*** Opening EXERCISE PASSAGE ***

Sunday, April 20, 2008

FaceBook


FaceBook Word widely has over 69 Million users so, Facebook is primed to become one of the most widely used unified communications platforms, particularly as the social networking site adds chat functionality this month, alongside a growing array of third-party phone and messaging apps.

Despite that enormous presence, the site is still generally off the radar when it comes to acknowledging its role in modern professional lives.

Now, after a generation of what he termed single-dimensional social applications, comes a new breed of more ambitious communications tools.

One of those is Free Conference, an application developed by Iotum, which lets users organize free conference calls. Because the application is built on Facebook's backbone, it can pull in and provide a lot more information to participants: Each call has a live page where pictures of active callers are posted along with a list of invited attendees. The page can also be used to post information, to save and record conferences for later listening, and to allow a participant to request a chance to speak.

Facebook members have responded to these features, and the ease with which an impromptu call can be organized, by using the service for all sorts of unexpected applications: A contestant from the TV show The Biggest Loser organizes regular weight-loss seminars, and -- according to the company -- a group of mourners held a virtual wake where attendees could share pictures and messages online while speakers eulogized the deceased.

Iotum settled on using Facebook because it bypassed traditional channels to connect directly with end users while providing an informal, personal way to connect.

"In the world of enterprise adoption, the IT department is the last place you want to take your product to get traction," said Alec Saunders, a co-founder and CEO of Iotum. "Virtually every innovation in the last 30 years in the computing industry has entered the enterprise on the backs of end users."

Facebook, he said, simply continues that tradition of backdoor innovation, pushing forward unified communications concepts.

Rumford agreed that consumer-driven communications were pushing some radical innovations, including what he termed social rivers, which broadcast a variety of details, ranging from relevant to mundane, to friends and colleagues.

Much of this information would never previously have been sent around, he said, but because there is no expectation that any individual piece will be read and responded to, it creates a low-pressure way to share personal information and find things in common, particularly for people whom workers have met only virtually.

*** Closing EXERCISE PASSAGE ***

▶ _REQUIRED ACTIONS_
- A) Answer these from the Facebook post:
(i) How many users does Facebook have?
(ii) Which company developed Free Conference?
(iii) What is Alec Saunders's role at Iotum?
- B) List everything the Facebook post says the live page of a Free Conference call shows or can be used for.
Answer using only what the Facebook post says.

*** Opening GIVEN INFORMATION ***

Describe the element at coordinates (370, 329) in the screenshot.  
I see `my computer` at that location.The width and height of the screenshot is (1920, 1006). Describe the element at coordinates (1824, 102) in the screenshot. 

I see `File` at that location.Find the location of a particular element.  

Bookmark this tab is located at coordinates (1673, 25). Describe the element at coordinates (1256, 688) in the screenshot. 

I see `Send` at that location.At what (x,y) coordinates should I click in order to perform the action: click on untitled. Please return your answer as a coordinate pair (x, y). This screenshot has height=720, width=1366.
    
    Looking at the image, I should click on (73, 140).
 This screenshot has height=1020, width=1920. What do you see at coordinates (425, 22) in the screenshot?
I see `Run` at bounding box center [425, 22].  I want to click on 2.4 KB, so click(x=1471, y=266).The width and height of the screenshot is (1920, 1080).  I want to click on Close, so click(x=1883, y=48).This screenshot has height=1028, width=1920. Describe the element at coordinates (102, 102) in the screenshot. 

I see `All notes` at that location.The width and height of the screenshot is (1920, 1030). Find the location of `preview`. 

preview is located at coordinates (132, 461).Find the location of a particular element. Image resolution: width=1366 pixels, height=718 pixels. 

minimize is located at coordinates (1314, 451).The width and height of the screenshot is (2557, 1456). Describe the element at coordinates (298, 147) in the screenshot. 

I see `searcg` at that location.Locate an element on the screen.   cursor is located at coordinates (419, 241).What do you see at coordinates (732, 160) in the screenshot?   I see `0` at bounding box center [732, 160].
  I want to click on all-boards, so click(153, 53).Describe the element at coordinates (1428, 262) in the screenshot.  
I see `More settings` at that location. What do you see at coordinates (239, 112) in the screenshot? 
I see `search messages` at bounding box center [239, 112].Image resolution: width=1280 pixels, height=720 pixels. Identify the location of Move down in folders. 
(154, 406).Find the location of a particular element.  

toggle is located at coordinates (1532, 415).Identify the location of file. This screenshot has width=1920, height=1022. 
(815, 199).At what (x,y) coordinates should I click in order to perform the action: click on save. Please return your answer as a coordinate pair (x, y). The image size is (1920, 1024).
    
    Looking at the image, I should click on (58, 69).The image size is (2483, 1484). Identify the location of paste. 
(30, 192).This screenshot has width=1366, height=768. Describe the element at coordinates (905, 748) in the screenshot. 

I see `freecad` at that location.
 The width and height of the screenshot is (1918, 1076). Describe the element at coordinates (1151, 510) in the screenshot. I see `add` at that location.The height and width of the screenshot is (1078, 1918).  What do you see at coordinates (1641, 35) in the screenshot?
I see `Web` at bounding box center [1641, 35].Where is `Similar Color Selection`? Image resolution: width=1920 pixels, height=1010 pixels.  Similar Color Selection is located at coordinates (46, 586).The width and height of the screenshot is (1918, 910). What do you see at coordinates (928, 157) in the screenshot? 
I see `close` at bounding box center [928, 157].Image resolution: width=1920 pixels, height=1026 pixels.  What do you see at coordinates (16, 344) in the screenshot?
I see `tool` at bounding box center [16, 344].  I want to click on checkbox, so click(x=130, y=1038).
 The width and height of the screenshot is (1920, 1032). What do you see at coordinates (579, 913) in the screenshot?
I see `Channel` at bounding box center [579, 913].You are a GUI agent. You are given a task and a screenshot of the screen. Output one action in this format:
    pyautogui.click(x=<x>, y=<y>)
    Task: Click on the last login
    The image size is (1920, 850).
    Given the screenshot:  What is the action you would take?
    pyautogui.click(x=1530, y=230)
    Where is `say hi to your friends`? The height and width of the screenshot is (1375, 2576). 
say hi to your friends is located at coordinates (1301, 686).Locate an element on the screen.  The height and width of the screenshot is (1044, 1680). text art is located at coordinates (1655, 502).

*** Closing GIVEN INFORMATION ***

▶ _ANSWERS FOR THE TASKS_
- A)
(i) Over 69 million.
(ii) Iotum.
(iii) He is a co-founder and CEO of Iotum.

- B)
- Pictures of active callers
- A list of invited attendees
- Posting information
- Saving and recording conferences for later listening
- Letting a participant request a chance to speak